Subject: Re: Agenda for the 2021-06-09 SG16 telecon
From: Hubert Tong (hubert.reinterpretcast_at_[hidden])
Date: 2021-06-09 14:15:10


On Tue, Jun 8, 2021 at 3:42 PM Tom Honermann via SG16 <sg16_at_[hidden]>
wrote:

>
> *General polls:*
>
> *Poll 2:* P2093R6: <format> and <print> facilities should have consistent
> behavior with respect to encoding expectations for the output of formatters.
>
If Poll 2 is accepted, then the nature of the expectations and the method
by which binary data is presented for `format` would affect the possible
ways by which the direction in Poll 3 can be implemented.

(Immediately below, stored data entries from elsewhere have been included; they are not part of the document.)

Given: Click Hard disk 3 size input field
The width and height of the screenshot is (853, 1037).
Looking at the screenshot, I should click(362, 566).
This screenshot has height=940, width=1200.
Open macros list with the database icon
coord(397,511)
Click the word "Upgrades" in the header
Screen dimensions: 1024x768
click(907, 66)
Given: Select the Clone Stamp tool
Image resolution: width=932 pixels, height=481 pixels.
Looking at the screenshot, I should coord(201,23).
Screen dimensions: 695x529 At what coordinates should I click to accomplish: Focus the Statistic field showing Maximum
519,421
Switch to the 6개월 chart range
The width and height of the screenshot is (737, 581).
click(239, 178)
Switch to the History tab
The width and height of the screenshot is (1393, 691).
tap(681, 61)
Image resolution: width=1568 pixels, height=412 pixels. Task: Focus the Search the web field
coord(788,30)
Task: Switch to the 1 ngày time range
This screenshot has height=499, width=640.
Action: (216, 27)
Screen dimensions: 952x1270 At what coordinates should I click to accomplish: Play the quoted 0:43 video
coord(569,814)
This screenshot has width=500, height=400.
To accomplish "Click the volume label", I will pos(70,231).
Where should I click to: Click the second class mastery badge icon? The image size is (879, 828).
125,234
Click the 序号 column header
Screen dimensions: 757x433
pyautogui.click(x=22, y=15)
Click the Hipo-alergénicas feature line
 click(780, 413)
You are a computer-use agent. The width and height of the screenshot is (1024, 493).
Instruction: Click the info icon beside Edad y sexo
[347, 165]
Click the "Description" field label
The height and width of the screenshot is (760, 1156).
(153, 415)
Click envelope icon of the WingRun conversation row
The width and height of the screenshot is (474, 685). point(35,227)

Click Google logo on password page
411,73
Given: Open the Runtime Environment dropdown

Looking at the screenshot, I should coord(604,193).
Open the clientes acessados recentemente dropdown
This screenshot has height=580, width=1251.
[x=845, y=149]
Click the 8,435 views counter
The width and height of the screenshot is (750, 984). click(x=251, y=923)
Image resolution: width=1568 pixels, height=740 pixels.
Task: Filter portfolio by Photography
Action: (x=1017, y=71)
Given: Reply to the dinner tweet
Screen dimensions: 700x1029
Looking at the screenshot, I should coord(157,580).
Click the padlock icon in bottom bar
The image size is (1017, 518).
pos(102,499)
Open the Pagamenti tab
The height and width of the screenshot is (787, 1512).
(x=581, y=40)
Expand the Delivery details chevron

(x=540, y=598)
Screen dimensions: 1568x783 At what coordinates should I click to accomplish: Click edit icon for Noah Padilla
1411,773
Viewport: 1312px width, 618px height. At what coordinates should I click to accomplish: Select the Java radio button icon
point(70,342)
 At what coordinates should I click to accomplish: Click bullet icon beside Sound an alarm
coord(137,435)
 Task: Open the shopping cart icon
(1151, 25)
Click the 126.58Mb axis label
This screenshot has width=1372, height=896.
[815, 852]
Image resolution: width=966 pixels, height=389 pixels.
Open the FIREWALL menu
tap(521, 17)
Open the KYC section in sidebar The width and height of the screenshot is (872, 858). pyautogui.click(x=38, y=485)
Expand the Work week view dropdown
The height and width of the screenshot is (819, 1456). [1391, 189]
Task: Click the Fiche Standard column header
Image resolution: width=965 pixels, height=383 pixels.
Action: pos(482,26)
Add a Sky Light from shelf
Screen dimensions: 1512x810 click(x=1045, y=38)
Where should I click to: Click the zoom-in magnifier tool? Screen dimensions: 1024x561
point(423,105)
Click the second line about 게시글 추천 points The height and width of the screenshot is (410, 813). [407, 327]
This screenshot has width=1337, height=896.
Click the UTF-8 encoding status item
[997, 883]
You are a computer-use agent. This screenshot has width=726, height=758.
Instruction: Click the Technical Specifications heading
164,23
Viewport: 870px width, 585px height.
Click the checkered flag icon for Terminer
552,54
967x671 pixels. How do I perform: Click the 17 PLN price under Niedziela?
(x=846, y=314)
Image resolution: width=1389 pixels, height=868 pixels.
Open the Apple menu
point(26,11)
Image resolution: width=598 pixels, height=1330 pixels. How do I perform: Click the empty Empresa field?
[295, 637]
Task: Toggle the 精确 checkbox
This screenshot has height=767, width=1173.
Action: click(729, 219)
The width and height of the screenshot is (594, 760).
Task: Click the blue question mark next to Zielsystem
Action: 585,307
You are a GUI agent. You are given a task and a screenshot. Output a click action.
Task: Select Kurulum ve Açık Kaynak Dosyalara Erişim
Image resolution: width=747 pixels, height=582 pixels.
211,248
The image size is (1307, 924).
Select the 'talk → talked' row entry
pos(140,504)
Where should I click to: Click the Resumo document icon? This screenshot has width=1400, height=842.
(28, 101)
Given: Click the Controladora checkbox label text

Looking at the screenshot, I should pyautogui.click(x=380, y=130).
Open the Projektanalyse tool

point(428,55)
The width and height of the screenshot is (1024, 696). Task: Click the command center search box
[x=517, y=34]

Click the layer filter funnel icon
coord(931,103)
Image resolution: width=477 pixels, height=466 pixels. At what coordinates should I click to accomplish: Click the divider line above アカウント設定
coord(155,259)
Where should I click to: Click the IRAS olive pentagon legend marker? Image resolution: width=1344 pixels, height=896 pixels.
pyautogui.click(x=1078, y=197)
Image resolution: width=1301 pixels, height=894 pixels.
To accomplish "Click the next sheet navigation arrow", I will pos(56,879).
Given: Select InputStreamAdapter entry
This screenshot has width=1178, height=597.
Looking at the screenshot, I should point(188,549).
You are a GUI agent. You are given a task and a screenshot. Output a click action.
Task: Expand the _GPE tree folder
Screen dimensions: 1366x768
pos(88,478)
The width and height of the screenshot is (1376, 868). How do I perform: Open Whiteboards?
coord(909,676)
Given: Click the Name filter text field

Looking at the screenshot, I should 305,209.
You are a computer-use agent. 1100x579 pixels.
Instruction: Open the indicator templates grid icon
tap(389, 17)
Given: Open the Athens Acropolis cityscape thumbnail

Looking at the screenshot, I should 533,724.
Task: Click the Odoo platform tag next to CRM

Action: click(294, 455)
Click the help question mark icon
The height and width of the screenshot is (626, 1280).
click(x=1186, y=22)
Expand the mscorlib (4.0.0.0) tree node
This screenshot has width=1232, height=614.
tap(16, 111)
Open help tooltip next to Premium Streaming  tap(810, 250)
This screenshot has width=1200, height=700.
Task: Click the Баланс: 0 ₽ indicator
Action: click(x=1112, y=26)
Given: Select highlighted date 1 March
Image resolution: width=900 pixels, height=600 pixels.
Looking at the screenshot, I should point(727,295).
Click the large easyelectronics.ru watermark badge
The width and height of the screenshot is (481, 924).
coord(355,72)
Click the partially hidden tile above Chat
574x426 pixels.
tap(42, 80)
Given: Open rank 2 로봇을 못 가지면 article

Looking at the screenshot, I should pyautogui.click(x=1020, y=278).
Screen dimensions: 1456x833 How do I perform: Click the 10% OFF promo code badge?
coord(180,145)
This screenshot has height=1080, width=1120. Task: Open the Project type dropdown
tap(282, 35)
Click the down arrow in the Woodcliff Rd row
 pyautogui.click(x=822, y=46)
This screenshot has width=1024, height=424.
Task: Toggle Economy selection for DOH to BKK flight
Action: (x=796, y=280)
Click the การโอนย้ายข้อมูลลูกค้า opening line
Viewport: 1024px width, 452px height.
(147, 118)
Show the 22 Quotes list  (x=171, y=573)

> *Poll 3:* P2093R6: Regardless of format string encoding assumptions,
> <format> facilities (but not <print> facilities) may be used to format
> binary data.
>
Is the intention that there will be alternative interfaces (e.g., a binary
formatter Concept) to provide some way to get past string encoding
assumptions?

> N.B. the implementation does not inspect the result of a std::format()
> invocation, but this is not necessarily true for std::print().
>
> *How should invalidly encoded text be handled when transcoding for the
> purpose of writing directly to a device interface?*
>
> Encoding issues may be introduced by any of the following:
>
> - A format string that is not encoded as expected by the formatting
> facility.
> - Text provided by a formatter that is differently encoded with
> respect to the format string or other formatters. This covers both
> standard and user provided formatters and contributions from locale
> dependent text.
>
> *Poll 4:* P2093R6: <print> facilities exhibit undefined behavior when a
> format string or formatter output does not match encoding expectations.
>

My understanding is that the LWG 3565 is considered to resolve the issue
presented therein by having the implementation of the standard formatter
perform actions such that the encoding expectations are met.

> N.B. the poll is phrased so as to be independent of whether output is
> directed to a device or not.
>
> *Poll 5:* P2093R6: <print> facilities exhibit undefined behavior when a
> format string or formatter output does not match encoding expectations and
> output is directed to a device that has encoding expectations.
>
Meaning the opposite direction to requiring replacement characters.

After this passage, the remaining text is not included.